PP045-02
Expanding the palette of potential explanations for change and variability in paleoclimatic reconstructions by applying data-science and machine-learning methods to diagnose climate change and climate variability in transient and long-run snapshot simulations

Tuesday, 15 December 2020: 16:03
Virtual
Patrick J Bartlein, University of Oregon, Geography, Eugene, OR, United States
Abstract:
Despite the availability of transient and long-run (century or more) paleoclimatic simulations, and the high temporal resolution of the resulting model output (routinely monthly, but increasingly daily), the use of those data for explaining the climate changes and variability recorded by the ever-increasing number of paleoclimatic indicators (so-called “proxies”) tends to focus only on long-term means and simple measures of variability. This focus makes sense in some ways, because, for example, it is possible to show that large-scale vegetation distributions are explained by the long-term means of a small number of bioclimatic variables.

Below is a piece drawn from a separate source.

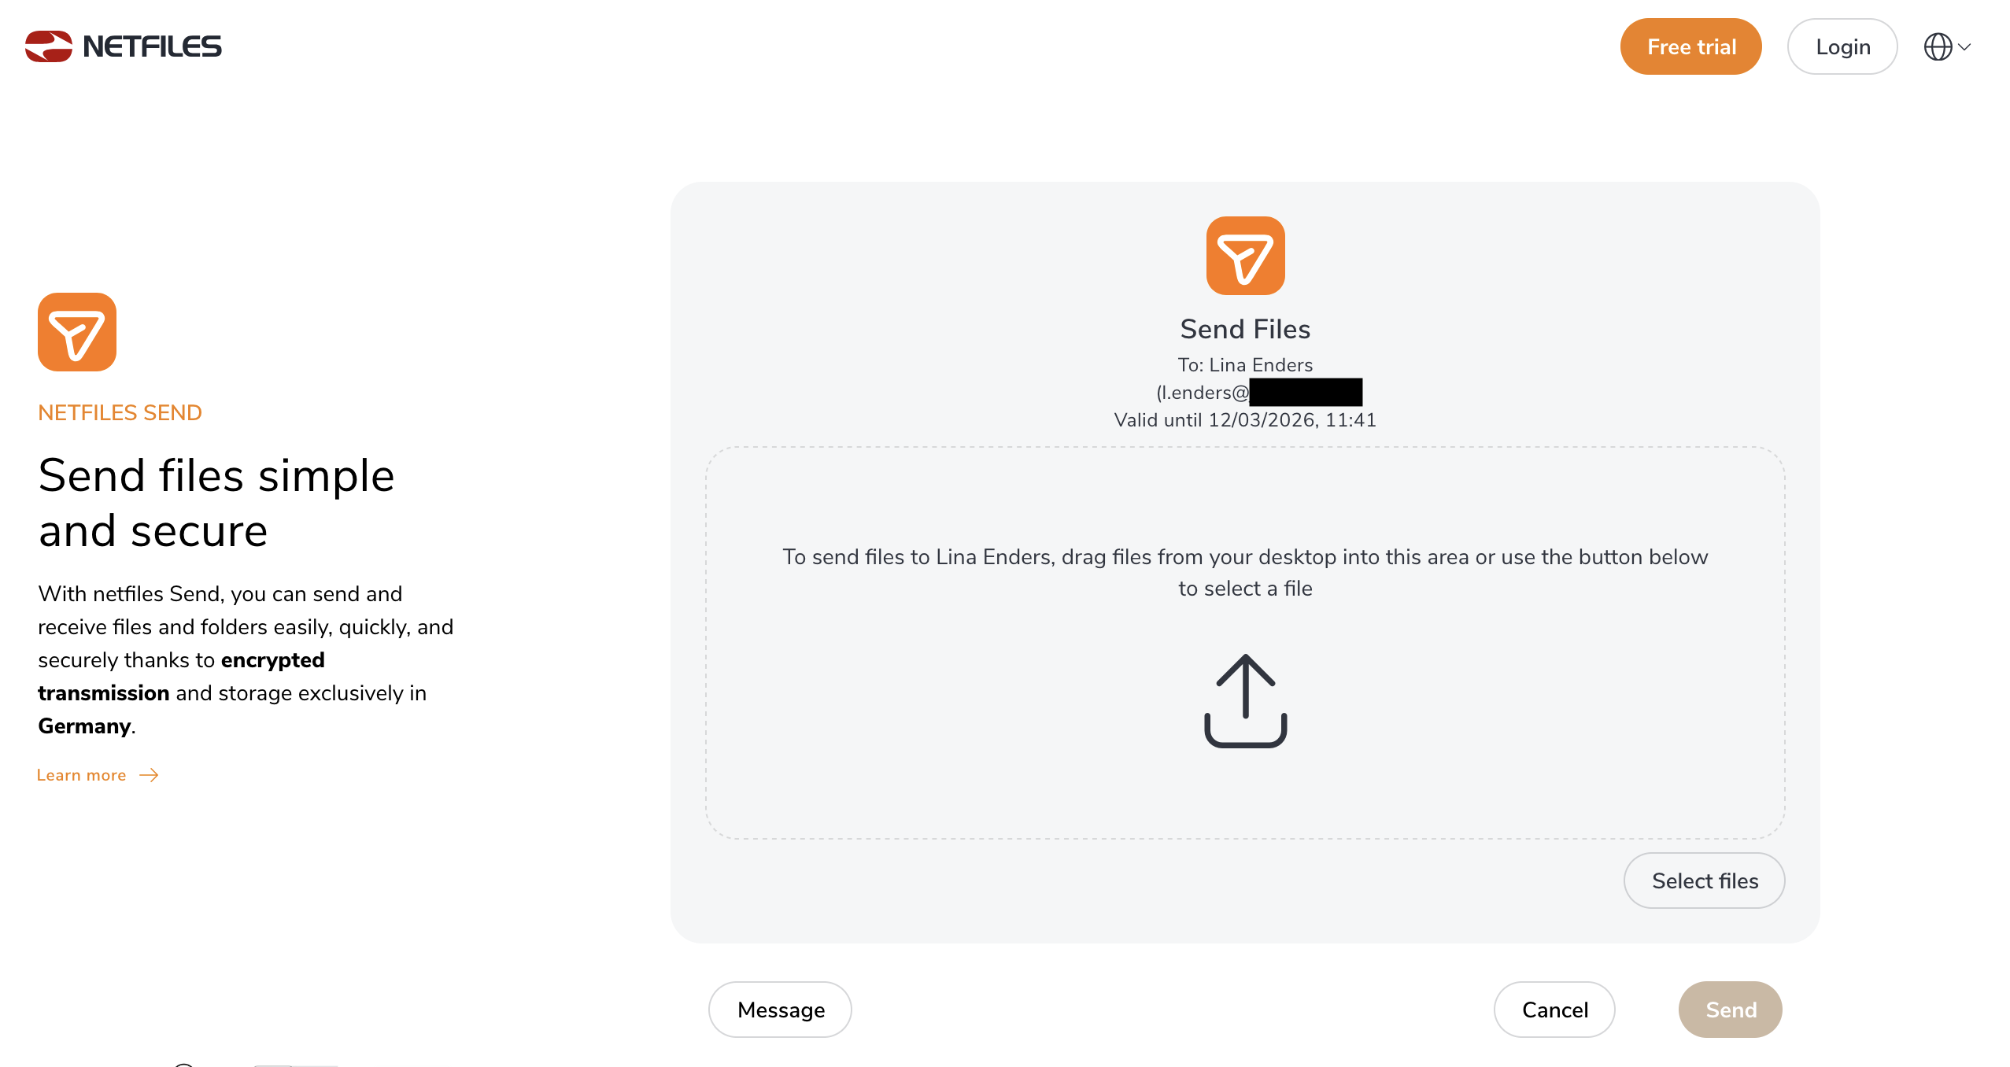Click the NETFILES wordmark in header
Image resolution: width=2010 pixels, height=1067 pixels.
click(152, 46)
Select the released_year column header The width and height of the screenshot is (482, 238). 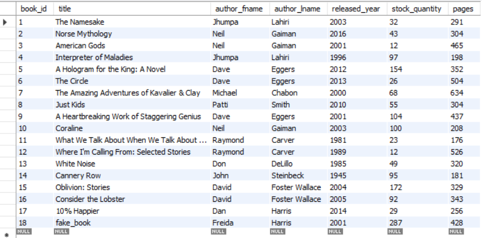click(x=357, y=8)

However, observations of present-day vegetation changes clearly reveal the role of interannual climate variations and the ecological disturbances they produce (e.g. flash droughts, wildfires) in effecting those changes. Short-term climatic variations are also important in generating the “signals” recorded by hydrological indicators.

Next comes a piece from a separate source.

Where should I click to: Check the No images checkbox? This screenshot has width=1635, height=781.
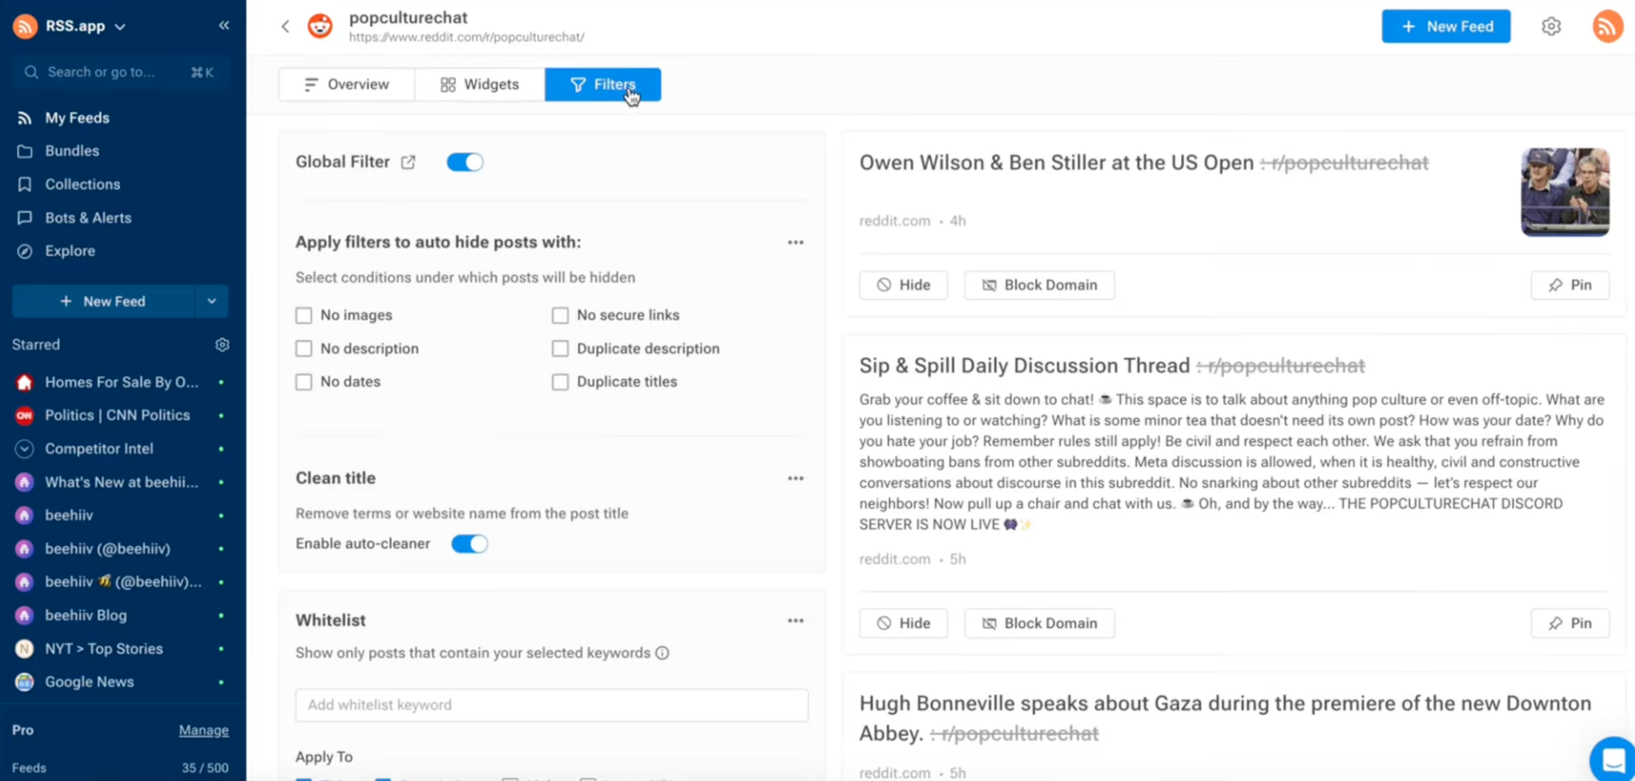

The use of only long-term means or simple measures of variability may in part be technologically motivated, because any simulation has the potential to produce as much surface-climate data as has ever been observed, plus many unobservable variables. Recent developments accompanying the data-science and machine-learning democratization of data analysis have the potential of greatly diversifying the characterization of paleoclimatic simulations by allowing the standard tools of synoptic and dynamic climatology (e.g. PCA/eigenanalysis, composite anomalies and correlation fields) to be applied to long paleoclimatic simulations. Such applications require reframing our view of the simulations as having two components: climate change, as represented by long-term mean differences, and (temporally) local anomalies, or differences from the varying long-term means.

An example implemented in R to perform large-scale eigenanalysis and “rolling” applications of composite anomaly analyses illustrates, for example, that the relative importance of large-scale controls of interannual variations in drought in the midcontinent of North America vary over the Holocene, with evaporative demand decreasing, large-scale subsidence increasing, and moisture flux into the interior showing little variation.